ASSIGNMENT >> Please keep to the lines below from the one with "The width and height of the screenshot is (891, 480)." through the one with "Task: Open the Контакты tab", and restate them word for word, ends included.

■ ■ ■ ■ ■ ■ ■

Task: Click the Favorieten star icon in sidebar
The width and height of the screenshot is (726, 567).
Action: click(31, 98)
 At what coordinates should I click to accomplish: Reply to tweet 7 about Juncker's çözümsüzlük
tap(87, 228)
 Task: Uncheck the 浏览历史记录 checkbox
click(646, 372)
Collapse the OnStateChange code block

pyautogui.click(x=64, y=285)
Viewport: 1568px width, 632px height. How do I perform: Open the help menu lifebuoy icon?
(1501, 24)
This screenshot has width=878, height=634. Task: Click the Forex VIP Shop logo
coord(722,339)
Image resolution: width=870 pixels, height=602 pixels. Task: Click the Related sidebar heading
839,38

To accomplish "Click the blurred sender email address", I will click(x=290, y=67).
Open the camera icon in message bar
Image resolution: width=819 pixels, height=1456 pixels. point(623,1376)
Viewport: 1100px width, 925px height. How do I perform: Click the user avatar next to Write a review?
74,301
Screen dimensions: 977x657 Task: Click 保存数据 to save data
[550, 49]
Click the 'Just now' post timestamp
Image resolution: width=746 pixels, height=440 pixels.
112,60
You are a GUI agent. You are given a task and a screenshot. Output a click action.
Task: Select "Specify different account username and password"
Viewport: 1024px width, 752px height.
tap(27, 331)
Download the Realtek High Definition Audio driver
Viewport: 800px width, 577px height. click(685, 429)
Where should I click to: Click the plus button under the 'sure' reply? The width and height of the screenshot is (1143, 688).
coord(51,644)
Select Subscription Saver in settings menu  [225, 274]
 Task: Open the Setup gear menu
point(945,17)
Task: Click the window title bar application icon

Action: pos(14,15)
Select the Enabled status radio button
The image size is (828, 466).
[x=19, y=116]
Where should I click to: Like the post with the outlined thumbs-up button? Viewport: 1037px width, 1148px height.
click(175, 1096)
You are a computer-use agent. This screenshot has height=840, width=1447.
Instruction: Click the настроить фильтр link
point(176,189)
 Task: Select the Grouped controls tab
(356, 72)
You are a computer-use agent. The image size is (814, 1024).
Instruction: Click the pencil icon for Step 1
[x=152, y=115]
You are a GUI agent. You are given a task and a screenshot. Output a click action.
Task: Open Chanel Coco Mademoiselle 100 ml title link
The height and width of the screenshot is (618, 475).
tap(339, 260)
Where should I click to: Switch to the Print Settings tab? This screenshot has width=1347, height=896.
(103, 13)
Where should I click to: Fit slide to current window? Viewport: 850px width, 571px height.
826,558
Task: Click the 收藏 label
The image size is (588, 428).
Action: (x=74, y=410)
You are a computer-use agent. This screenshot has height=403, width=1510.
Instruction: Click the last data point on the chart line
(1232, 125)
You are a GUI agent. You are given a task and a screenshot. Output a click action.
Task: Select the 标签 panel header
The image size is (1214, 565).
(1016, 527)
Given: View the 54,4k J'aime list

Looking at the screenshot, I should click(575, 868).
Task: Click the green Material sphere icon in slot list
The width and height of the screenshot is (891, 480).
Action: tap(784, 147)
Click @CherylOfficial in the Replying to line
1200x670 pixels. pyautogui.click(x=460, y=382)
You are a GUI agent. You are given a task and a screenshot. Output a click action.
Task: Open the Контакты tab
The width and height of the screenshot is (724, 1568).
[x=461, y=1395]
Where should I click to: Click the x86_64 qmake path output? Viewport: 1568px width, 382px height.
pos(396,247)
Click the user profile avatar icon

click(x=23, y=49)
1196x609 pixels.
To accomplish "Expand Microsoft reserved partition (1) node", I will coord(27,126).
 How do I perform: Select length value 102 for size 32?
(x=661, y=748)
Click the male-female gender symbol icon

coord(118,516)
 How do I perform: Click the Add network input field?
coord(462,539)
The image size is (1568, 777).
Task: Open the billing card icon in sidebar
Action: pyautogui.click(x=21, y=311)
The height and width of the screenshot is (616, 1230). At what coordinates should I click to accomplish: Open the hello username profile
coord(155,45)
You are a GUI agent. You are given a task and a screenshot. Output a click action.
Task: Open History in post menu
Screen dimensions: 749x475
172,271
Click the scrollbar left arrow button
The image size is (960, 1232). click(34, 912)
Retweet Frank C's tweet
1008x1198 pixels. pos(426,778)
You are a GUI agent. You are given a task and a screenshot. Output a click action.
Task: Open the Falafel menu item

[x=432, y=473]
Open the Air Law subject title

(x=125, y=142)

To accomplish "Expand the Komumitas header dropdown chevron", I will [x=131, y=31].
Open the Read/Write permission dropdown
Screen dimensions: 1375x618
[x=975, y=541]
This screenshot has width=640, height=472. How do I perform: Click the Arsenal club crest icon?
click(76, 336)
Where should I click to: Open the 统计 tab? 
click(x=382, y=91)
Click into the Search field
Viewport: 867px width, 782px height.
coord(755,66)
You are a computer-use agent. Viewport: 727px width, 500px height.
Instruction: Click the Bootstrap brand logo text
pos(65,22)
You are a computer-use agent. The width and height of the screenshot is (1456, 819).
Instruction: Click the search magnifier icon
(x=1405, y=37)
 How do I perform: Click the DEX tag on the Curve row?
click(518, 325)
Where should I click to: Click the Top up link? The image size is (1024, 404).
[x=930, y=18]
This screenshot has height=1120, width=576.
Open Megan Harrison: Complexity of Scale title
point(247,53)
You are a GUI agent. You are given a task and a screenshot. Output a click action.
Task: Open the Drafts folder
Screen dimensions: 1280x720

■ ■ ■ ■ ■ ■ ■

RESPONSE >>
The width and height of the screenshot is (891, 480).
Action: tap(784, 147)
Click @CherylOfficial in the Replying to line
1200x670 pixels. pyautogui.click(x=460, y=382)
You are a GUI agent. You are given a task and a screenshot. Output a click action.
Task: Open the Контакты tab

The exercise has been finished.